Apulia Film Commission celebra uno dei più grandi interpreti dello spettacolo italiano con Lino d’Italia – Storia di un itALIENO, il documentario diretto da Marco Spagnoli, scritto insieme allo stesso Lino Banfi e prodotto da Minerva Pictures in collaborazione con Rai Documentari, realizzato con il contributo dell’Apulia Film Fund di Apulia Film Commission e Regione Puglia a valere su risorse del PR Puglia FESR-FSE+ 2021-2027.
Il documentario sarà in onda mercoledì 8 luglio in prima serata su Rai 1, alla vigilia del novantesimo compleanno dell’attore pugliese, che ricorrerà il 9 luglio, offrendo al grande pubblico un ritratto intimo e autentico di uno degli artisti più amati del cinema e della televisione italiana.
Con questo progetto – sottolinea una nota – Apulia Film Commission rinnova il proprio impegno nel sostenere produzioni audiovisive capaci di valorizzare il patrimonio culturale, artistico e identitario della Puglia, promuovendo storie che affondano le proprie radici nel territorio e ne raccontano i luoghi, i talenti e la memoria.
Girato prevalentemente nel Teatro Petruzzelli di Bari, il film attraversa anche Andria, dove Lino Banfi frequentò il seminario, e Canosa di Puglia, il paese in cui è cresciuto e al quale è rimasto profondamente legato.
La Puglia non è soltanto lo scenario della narrazione, ma diventa parte integrante del racconto biografico, accompagnando lo spettatore in un viaggio nei luoghi che hanno segnato la vita dell’artista.

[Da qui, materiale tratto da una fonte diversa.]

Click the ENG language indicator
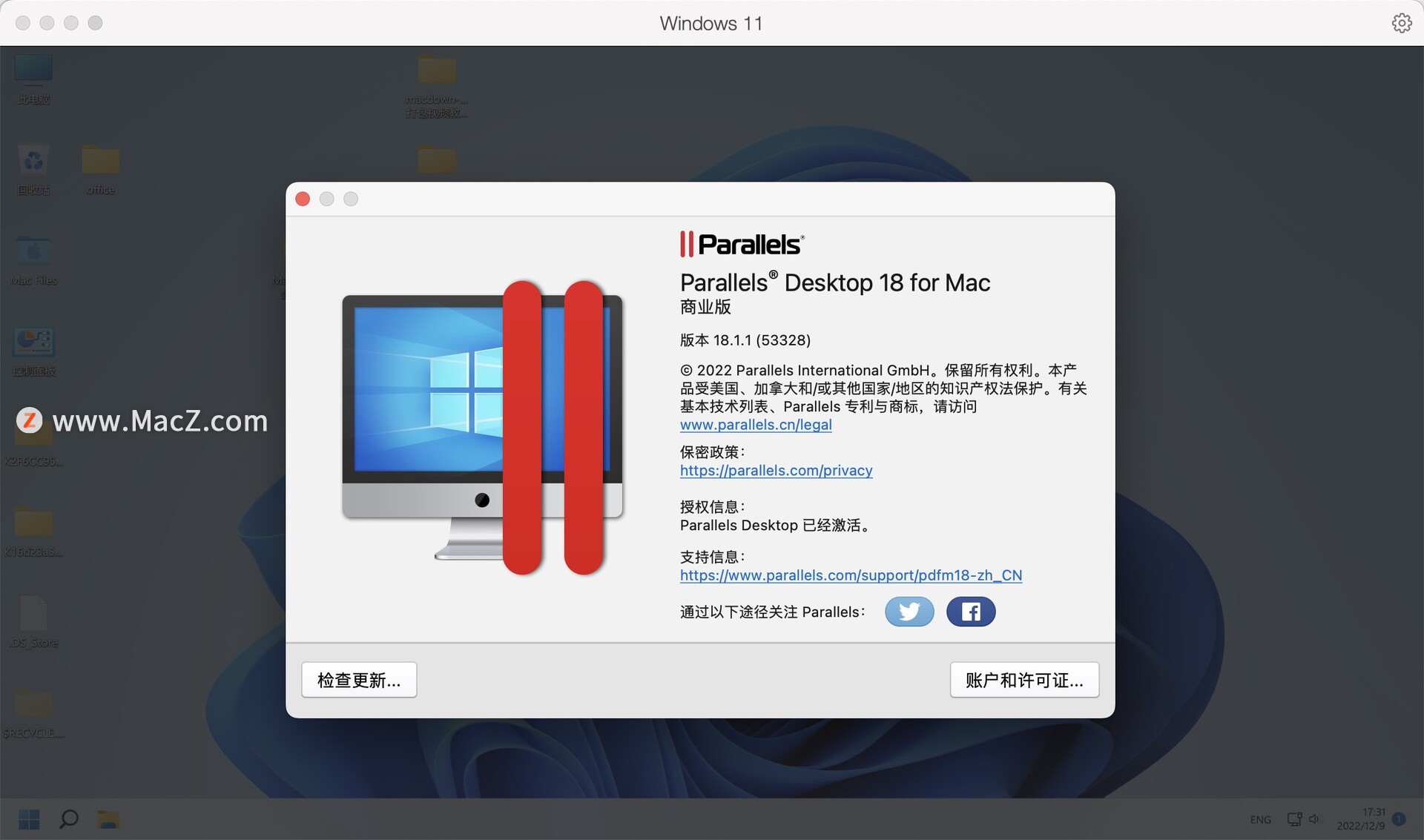(x=1260, y=819)
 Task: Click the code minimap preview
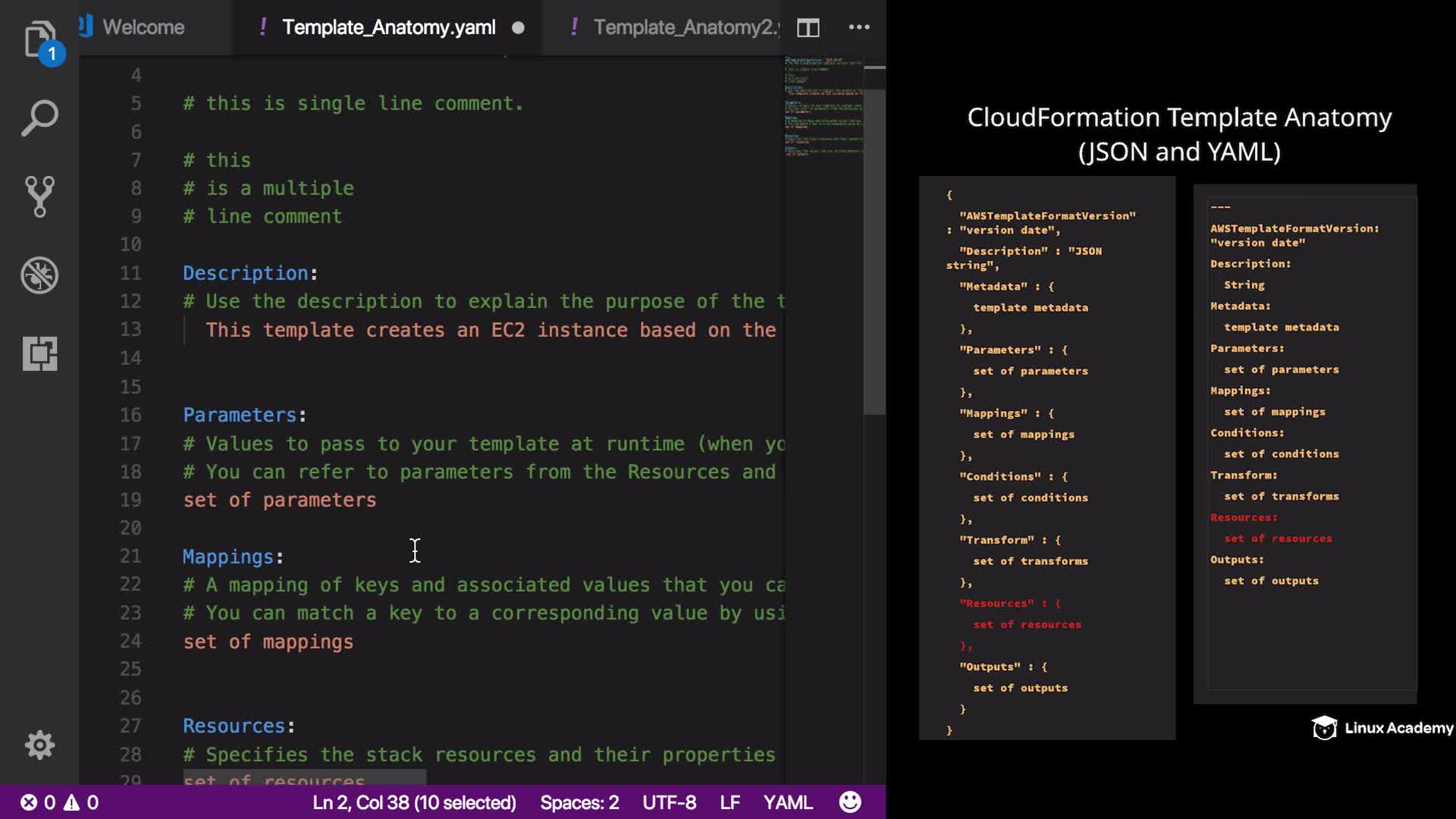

Con uno sguardo ironico, tenero e affettuosamente dissacrante, “Lino d’Italia – Storia di un itALIENO” mette in dialogo Lino Banfi e Pasquale Zagaria, il suo vero nome, intrecciando vita privata e carriera pubblica, ricordi familiari e successi popolari.
Attraverso materiali d’archivio, testimonianze inedite e una messa in scena teatrale e surreale, il racconto ripercorre l’infanzia a Canosa, gli anni della gavetta, gli incontri decisivi, il successo nel cinema e nella televisione e il profondo legame con la sua terra d’origine.